Merci de votre commentaire... que je dois relire ... D'ici, dans une bibliothèque, sur le lieu de vacances ... Je ne peux l'apprécier en entier ...
Pour ce texte de Wilde, je reconnais l'avoir utilisé comme une analogie... Pour non pas les sceptiques, mais les anti... qui ne comprennent pas que l'on puisse s'écarter ( par la "grâce" ) de la
"pesanteur"...


oriongps 26/07/2011 15:42


Je ne suis pas trop penché pour la christianisation de textes séculiers. D'autant plus que Wilde avait une désaffection pour la religion officielle dont il avait suivi l'opposition ne seulement pas
à cause de sa position d'un art pour l'art mais aussi de par sa condition de homosexuel. Par ailleurs, il y a quelque chose qui se perd toujours dans la traduction, l'original c'est mieux:

"To look at a thing is very different from seeing a thing. One does not see anything until one sees its beauty. Then, and then only, does it come into existence."

C'est donc le texte original dans son contexte historique et culturel qu'attire mon attention. Malgré un pragmatisme britannique (inculqué à ses citoyens à travers l'éducation) qu'impose une
attitude conformiste sur la réalité socio-politico-économique (la noblesse et le peuple) et la vérité absolue (l'anglicanisme) ... Wilde démontre que tout consensus est une élaboration humaine
soumise par conséquence à l'analyse critique. J'aime bien un documentaire qui explique très bien l'apprentissage dont nous sommes soumis lorsqu'on regarde quelque chose : "La Vue" (France5,
http://www.dailymotion.com/video/xia0oz_mon-corps-ce-heros-la-vue-03-03_tech )

C'est pour quoi l'accueil positif de la part des artistes des USA, pays fondé sur le principe de la liberté : imaginer qu'il est possible de vivre un rêve et pouvoir d'en faire sa source des
revenus. Un bon exemple est donné par l'artiste canadien Pierre Guimond dans le filme "Les états imaginés d'Amérique" (Tv Arte, rédifussion le vendredi, 29 juillet 2011 à 10:00).

Cependant, ce qui étonne est l'insistance de Wilde à rester en Angleterre. Son attachement charnier à la terre qui l'avait vue naitre. Comme quoi on peut tenter de se libérer des moules des
institutions terrestres mais il n'est pas si évident de pouvoir détacher le nombril de la terre maternel.

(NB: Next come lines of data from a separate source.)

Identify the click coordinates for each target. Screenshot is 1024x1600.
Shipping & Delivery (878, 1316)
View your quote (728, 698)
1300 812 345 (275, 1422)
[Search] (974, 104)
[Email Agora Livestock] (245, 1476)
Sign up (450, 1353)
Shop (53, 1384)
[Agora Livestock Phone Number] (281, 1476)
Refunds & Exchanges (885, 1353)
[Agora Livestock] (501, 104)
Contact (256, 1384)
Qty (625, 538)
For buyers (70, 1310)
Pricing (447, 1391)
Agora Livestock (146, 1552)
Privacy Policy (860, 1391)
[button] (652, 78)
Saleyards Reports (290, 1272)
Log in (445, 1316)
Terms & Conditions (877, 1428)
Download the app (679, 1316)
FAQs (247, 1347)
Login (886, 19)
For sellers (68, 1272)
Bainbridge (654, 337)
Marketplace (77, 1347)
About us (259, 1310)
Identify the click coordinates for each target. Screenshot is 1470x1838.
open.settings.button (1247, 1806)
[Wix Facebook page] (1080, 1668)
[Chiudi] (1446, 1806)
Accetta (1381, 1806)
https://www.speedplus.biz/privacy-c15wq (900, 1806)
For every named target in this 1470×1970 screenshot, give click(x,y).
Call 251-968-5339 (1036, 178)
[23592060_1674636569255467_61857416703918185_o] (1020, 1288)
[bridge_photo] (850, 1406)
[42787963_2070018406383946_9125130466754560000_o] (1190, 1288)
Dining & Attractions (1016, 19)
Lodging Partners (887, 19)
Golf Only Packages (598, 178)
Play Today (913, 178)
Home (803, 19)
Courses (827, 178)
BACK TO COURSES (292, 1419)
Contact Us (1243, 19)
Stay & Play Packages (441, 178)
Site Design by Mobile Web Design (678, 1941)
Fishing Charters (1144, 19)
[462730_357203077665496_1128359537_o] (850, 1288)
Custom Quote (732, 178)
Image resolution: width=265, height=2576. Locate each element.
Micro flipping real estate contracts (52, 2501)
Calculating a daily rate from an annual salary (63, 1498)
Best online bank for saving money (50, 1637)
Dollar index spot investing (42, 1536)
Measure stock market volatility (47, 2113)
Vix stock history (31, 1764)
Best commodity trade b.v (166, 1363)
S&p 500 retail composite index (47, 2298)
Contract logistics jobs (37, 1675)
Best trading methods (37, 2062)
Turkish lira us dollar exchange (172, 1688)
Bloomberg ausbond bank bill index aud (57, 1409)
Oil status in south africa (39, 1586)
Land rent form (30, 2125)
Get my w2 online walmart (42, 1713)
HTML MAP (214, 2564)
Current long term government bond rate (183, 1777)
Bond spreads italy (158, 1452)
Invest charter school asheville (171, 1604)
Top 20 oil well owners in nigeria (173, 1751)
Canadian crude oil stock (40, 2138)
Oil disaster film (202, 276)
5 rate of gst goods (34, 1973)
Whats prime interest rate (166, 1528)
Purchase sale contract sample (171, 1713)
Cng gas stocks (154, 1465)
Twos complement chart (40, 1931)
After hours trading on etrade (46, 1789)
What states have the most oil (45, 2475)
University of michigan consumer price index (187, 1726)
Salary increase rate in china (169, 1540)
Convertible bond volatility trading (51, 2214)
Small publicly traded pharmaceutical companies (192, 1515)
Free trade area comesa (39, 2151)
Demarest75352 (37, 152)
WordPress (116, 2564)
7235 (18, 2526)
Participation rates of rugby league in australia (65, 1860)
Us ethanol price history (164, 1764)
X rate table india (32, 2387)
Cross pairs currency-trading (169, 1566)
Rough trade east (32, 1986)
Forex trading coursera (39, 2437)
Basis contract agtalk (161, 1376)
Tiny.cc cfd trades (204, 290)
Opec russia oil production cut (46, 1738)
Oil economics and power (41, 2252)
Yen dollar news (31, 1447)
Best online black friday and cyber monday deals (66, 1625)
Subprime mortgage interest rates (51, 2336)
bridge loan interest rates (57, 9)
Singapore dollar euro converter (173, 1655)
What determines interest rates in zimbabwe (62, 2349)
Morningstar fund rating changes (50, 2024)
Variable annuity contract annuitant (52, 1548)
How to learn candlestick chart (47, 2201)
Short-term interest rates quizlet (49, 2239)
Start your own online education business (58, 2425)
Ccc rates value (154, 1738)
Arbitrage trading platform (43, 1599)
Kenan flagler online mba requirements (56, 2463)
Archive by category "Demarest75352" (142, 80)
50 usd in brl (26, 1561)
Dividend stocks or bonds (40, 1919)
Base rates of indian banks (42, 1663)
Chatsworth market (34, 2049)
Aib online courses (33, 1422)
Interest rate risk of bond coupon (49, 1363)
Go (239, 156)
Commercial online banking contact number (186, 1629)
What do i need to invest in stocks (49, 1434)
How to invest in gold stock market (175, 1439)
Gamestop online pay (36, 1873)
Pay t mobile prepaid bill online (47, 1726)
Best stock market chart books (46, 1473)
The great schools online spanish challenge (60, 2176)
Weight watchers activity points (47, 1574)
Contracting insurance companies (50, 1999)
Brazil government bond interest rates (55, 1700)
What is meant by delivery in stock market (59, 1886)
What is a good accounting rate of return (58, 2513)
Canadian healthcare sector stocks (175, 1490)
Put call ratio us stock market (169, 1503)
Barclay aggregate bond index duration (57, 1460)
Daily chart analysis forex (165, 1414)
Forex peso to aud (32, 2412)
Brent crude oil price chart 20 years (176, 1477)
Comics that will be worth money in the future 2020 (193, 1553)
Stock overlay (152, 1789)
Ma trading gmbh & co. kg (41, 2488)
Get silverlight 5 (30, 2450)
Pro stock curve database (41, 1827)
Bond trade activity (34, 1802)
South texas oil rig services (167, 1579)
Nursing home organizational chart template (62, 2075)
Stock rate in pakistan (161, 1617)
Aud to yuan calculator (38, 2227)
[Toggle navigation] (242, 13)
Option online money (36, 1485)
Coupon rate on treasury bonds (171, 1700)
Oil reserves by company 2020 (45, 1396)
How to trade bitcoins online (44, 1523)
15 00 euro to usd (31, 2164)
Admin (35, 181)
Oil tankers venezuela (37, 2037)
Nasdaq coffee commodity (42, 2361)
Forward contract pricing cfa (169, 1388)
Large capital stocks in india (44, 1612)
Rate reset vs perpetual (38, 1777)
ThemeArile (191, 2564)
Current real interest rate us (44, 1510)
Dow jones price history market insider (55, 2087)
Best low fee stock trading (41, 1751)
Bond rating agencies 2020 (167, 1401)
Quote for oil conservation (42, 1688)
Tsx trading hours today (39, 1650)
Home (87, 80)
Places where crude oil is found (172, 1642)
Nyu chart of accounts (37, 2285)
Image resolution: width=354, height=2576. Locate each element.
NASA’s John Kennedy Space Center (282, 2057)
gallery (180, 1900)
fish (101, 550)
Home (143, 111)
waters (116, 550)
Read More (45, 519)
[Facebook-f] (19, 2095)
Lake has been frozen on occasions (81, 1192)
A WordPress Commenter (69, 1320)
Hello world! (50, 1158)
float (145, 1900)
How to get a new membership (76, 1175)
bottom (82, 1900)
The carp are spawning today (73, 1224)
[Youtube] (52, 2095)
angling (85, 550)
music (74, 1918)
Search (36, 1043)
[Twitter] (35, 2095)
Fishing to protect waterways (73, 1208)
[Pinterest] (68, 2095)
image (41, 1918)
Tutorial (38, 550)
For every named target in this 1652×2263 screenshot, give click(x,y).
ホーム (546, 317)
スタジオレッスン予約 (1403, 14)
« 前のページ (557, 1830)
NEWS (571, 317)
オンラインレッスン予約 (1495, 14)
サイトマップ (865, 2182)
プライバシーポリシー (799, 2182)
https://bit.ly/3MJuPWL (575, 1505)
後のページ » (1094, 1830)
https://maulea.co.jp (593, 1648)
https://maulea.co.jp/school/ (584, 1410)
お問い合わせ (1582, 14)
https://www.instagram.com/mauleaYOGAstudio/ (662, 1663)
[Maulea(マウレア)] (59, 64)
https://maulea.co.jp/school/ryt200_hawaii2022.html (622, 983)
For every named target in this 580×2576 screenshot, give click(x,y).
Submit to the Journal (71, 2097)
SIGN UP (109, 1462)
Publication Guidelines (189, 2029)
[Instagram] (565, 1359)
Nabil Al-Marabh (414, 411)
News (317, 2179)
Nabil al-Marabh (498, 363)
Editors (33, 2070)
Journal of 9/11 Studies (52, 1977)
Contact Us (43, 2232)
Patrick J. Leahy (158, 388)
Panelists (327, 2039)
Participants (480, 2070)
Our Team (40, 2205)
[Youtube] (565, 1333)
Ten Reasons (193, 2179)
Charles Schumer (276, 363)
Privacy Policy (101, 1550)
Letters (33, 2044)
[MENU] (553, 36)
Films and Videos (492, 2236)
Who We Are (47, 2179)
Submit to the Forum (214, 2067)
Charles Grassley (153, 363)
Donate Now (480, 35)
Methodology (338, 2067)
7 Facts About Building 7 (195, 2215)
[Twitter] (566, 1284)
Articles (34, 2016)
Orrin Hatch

Peut-être qu'un Cioran aurait plu à Wilde :

Le sceptique peut admettre que la vérité existe, mais il laisse l'illusion aux innocents, l'illusion de croire qu'un jour elle pourra être possédé. En ce qui me concerne, pense-t-il, je m'en tiens
aux apparences, je les constate et je me rejoins à elles dans la mesure où, comme tout être vivant, je ne peux pas faire autrement. J'agis comme les autres, j'exécute leurs mêmes actions, mais je
ne me confonds ni avec mes paroles ni avec mes actes. Je me soumets aux coutumes et aux lois, je fais comme si je partagé les croyances, c'est à dire, les manies de mes concitoyens, tout en sachant
que, finalement, je suis si peu réel comme eux.
Qui est donc, le sceptique? Un fantôme ... conformiste. (dans Écartèlement)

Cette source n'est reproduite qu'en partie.